Exercise details: Your answer should be one number: how many lines below hold the word "computer".

Data for the task:
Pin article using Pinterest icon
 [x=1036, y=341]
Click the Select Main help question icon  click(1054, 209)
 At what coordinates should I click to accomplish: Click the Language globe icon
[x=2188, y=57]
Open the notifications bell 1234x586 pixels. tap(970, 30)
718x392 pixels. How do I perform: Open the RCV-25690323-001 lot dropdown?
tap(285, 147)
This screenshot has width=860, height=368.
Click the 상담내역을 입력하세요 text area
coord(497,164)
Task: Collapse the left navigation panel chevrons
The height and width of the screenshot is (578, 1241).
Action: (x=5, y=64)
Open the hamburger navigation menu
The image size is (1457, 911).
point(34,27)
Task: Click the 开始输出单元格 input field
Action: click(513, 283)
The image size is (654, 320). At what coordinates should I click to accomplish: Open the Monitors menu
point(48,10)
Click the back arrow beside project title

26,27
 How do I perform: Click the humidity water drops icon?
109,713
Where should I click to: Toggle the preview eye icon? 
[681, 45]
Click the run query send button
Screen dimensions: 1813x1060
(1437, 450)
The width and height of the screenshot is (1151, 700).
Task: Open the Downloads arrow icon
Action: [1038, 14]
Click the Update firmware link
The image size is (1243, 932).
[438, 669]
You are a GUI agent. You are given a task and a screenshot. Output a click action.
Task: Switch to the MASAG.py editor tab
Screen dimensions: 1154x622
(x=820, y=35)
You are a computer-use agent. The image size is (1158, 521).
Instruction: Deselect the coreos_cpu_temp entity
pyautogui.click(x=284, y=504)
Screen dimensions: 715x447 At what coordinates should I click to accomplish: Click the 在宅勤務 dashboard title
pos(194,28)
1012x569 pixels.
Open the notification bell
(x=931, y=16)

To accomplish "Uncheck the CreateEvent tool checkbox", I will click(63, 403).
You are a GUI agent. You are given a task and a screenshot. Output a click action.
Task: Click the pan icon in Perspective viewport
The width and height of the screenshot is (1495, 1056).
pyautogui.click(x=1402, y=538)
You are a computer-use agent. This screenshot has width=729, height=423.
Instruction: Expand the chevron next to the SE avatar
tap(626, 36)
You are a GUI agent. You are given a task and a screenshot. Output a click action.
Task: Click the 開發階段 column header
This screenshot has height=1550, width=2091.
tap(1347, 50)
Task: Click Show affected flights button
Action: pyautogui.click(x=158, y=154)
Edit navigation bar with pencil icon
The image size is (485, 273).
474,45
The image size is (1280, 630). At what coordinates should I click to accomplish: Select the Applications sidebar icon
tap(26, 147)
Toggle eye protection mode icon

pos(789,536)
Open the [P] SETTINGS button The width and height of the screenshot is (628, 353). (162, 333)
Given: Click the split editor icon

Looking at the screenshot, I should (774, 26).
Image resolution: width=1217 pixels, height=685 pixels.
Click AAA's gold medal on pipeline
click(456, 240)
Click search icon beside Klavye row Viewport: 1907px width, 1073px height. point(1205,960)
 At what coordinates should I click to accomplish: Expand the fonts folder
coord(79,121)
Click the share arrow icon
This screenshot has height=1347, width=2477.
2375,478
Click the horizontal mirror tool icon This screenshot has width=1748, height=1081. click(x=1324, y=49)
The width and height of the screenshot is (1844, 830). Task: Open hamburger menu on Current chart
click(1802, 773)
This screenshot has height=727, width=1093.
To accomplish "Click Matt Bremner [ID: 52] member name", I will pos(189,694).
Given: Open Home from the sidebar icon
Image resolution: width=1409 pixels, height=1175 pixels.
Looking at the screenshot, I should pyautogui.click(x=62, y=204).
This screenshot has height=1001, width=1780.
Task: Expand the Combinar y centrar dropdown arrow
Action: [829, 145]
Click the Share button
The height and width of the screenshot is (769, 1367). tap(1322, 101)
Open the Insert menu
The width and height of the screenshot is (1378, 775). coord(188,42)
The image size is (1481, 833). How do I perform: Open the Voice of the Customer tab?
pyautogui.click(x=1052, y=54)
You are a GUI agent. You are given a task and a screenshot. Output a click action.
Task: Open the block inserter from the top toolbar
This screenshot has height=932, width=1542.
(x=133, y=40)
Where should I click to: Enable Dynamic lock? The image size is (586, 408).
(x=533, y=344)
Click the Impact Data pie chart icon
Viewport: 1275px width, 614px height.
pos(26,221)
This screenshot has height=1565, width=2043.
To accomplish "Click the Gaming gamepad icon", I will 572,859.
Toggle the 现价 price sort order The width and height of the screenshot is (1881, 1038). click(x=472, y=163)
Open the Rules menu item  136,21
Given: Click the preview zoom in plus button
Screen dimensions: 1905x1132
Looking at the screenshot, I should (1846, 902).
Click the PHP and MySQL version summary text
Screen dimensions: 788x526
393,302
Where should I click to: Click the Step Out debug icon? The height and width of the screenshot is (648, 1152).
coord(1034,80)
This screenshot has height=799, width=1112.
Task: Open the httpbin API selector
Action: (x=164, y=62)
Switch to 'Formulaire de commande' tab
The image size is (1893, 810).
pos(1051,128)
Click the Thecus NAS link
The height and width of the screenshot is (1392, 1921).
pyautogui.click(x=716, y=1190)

Written answer: 2